WESSEX Water is spending £20m over five years to make its sewage treatment works serving Taunton greener.

It is installing equipment at Ham, near Creech St Michael, to increase renewable energy produced there.

Work started this week to put in two acid phase digesters to generate more power from waste flushed down toilets and drains.

Wessex project manager Dave Jones said: “We’ve been generating biogas from the treatment process at the site for a number of years to produce renewable energy.

“The new equipment will mean we can now do this more efficiently on a larger scale which will reduce our carbon footprint as well as future operating costs.”

Biogas, which can be used for power generation, is produced when human waste is broken down through a process in which bugs, in the absence of oxygen, break down biodegradable material to produce methane.
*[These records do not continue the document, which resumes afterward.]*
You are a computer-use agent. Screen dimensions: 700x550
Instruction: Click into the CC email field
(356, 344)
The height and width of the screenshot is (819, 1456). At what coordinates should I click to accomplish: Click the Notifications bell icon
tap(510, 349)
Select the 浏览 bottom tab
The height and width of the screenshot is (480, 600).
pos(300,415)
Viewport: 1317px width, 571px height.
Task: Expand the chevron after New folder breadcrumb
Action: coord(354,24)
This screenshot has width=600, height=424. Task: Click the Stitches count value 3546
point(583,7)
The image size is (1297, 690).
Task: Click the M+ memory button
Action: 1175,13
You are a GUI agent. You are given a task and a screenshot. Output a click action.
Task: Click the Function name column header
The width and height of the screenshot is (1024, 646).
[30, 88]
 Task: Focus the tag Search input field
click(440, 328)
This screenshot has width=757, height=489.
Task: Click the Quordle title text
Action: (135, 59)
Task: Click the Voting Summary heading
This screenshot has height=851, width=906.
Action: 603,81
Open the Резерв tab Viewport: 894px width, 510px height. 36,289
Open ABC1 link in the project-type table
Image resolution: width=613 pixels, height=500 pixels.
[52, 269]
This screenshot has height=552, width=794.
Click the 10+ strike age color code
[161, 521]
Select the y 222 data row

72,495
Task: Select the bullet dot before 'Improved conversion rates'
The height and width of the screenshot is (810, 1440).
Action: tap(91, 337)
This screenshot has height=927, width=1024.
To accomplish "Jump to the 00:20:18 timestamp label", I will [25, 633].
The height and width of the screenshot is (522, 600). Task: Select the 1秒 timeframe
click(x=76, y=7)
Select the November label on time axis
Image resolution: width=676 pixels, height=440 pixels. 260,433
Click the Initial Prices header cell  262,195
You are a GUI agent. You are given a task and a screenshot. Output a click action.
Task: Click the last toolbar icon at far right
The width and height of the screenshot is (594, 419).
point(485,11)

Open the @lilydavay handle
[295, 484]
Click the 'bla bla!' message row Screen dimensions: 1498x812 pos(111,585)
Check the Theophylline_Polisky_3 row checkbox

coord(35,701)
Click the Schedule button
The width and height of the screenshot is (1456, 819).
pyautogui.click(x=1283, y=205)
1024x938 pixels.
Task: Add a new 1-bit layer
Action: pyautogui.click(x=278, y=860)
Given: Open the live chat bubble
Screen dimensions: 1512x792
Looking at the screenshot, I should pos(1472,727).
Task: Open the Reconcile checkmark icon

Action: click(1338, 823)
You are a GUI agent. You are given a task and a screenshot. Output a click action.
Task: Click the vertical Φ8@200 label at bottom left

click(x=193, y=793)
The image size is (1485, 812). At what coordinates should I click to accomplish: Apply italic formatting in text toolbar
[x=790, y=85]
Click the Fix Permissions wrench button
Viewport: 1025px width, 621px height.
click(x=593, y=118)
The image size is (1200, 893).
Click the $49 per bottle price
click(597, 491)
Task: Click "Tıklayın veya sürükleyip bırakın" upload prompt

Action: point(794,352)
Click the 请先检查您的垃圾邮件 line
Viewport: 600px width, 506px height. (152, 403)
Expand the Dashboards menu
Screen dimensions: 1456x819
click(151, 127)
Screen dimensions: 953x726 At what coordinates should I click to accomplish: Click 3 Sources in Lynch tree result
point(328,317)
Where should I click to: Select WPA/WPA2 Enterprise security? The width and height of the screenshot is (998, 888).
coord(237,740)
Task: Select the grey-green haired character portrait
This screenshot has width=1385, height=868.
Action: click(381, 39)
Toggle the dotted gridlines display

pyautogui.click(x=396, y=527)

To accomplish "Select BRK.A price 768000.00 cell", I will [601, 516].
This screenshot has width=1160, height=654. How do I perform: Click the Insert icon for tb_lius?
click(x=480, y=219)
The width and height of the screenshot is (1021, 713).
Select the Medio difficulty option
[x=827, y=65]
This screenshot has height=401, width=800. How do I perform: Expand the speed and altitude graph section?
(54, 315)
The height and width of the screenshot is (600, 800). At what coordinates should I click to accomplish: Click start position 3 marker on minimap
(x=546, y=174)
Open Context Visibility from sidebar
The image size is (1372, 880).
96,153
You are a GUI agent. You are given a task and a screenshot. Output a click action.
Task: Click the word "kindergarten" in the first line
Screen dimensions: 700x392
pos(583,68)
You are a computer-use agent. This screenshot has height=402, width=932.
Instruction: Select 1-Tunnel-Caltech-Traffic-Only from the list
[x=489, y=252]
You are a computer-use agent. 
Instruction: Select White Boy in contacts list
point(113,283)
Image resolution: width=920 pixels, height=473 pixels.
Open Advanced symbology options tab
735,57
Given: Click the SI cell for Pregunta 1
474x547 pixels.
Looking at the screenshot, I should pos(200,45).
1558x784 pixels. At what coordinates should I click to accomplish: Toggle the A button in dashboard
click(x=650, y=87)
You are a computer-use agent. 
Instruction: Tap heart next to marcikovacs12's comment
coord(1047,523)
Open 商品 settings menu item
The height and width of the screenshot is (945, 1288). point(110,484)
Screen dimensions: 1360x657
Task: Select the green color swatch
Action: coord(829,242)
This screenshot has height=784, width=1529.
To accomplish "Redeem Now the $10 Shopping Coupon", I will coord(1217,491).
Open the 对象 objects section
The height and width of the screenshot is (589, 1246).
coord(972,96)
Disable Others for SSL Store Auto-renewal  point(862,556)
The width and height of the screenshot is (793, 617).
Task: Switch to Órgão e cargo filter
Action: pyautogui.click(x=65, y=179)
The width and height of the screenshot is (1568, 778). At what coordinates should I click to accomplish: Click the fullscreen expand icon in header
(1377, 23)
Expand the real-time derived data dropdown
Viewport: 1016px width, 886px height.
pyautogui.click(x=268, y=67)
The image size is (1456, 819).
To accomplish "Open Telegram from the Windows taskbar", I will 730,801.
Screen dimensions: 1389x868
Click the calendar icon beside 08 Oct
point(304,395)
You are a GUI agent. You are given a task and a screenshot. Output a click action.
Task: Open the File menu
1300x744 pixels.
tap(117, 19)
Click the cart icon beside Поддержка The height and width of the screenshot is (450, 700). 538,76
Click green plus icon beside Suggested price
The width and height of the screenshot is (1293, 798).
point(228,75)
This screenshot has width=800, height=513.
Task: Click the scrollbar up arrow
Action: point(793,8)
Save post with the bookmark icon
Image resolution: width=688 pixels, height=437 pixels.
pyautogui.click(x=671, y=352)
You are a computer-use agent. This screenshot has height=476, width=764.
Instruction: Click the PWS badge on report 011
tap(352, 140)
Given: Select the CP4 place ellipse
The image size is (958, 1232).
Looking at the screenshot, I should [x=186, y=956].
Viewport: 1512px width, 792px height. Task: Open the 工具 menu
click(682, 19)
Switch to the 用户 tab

The digesters at the sewage works increase biogas production by keeping waste in the system for longer, prolonging the time energy can be generated.

Wessex also plans to improve the quality of waste water at Ham before it is released into the environment.

Additionally a new access road is planned so vehicles travelling to and from the works can more easily access the A358.

Mr Jones said: “The majority of the construction work will take place once the new road has been built.

“The road will be used by tankers for our normal operation of the site.

“In the near future, traffic travelling to and from the site will avoid Ruishton and Creech St Michael.”